Text provided:
------------------------------------

I know burnout is real, especially right now.  But should I be as terrified as I am to enter the field in 10 short months? I’m really concerned that I won’t have supportive professional relationships to help me succeed as a new grad nurse. 

Specializes in Pediatric Critical Care.
On 2/12/2021 at 10:20 PM, JKL33 said:

Then there is the fact that we don't individually bill for our services; there isn't a separate charge for nursing care. We're rolled into the general fees of the hospital room (that's putting it simply but the bottom line is that the hospital does not bill patients individually for our services).

I think this doesn't get talked about enough.  In the hospital budget, nursing is an expenditure, and one of the biggest.

Specializes in Pulmonary & Cardiothoracic Critical Care.

So in a word, no.

But I often come on here and find an inordinate amount of negative ranting, it kinda reminds of the site Glassdoor or apartment rating sites. Usually people seek out these forums to vent and identify a problem and rally those supporters behind them but it is not a reflective sample of the community at large. I’ve been in the nursing arena for about 16 years and despite all of the gripes, occasional 14 hour days have the slightly-more-frequent-then-occasion poo slung my way (literally and figuratively) still find my way back here.

My own recipe is to reinvent yourself every few years, it could be thru a job, education or something else, be bold enough to suck at something new. Too many are resistant to retraining because we don’t want to move from our comfort zone. Nursing and healthcare clearly have problems as anyone with a pulse could tell you, burnout is running rampant, and every time I turn around I read an article about resilience that makes me want to gauge my eyeballs out. I 

To help avoid burnout for me, I tend to work for a bit, save up, take time off and then do it again. I often rotate between, patient care, nursing education and consulting which in my view can help and you won’t feel pigeonholed to a particular setting. (I’m back at patient care after some time teaching for the last three years). For some reason, this works for me and it keeps me from becoming too jaded, although I still find myself laughing hysterically at Gomer Blog articles, so I’ll leave that for you to judge.

2 Votes
On 2/10/2021 at 3:10 PM, pandora1212 said:

I get that, but the extent of negativity I have seen is pretty shocking. I mean, walking up to a group of students and telling them to quit is pretty extreme no matter how rough of a day it's been. 

Nursing will be a career change for me, I worked previously as a social worker. It was a lot of complaining there too - not enough funding, heavy caseloads, emotionally heavy work - but at the end of the day there was always a "we are here to support each other and our work is important" sort of sentiment. I guess I'm wondering if that sort of comradery and support exists within nursing?

------------------------------------

Problems and tasks:
- a) In the forum discussion about nursing burnout, how long has the poster who specializes in pulmonary and cardiothoracic critical care been in the nursing arena?
- b) Translate this sentence from the forum discussion about nursing burnout into Spanish: "In the hospital budget, nursing is an expenditure, and one of the biggest."

Items listed in a dataset:
------------------------------------

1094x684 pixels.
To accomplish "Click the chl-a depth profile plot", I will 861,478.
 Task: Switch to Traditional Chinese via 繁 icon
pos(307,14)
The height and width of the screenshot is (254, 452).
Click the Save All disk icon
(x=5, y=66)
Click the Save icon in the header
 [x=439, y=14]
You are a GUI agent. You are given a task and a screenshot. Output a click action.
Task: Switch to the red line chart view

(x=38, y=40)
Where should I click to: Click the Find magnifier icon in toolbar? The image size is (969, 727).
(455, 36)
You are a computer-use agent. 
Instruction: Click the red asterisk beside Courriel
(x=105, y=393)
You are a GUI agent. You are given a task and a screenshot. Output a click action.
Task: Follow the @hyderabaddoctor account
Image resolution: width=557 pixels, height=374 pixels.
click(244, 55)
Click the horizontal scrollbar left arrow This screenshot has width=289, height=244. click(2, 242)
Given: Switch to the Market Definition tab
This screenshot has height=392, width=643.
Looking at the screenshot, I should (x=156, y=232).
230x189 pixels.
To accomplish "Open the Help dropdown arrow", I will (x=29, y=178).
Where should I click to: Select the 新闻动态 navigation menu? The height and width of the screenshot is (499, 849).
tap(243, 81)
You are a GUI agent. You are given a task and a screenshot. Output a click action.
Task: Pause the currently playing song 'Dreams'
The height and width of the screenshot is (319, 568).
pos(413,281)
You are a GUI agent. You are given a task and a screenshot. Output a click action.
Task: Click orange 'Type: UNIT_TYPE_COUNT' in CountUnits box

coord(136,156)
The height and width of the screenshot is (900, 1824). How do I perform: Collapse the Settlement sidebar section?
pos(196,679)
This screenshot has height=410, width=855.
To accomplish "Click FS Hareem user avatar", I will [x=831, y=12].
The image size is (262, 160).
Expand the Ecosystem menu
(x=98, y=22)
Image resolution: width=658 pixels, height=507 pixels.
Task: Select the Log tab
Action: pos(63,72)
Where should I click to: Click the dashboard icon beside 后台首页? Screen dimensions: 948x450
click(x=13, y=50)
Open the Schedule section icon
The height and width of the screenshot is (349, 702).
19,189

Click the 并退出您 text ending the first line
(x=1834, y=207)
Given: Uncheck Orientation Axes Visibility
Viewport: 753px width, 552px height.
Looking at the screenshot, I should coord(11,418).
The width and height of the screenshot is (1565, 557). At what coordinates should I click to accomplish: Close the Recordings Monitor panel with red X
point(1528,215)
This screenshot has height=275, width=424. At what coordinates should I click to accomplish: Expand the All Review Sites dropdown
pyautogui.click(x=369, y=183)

------------------------------------

Responses:
- a) About 16 years.

- b) En el presupuesto del hospital, la enfermería es un gasto, y uno de los más grandes.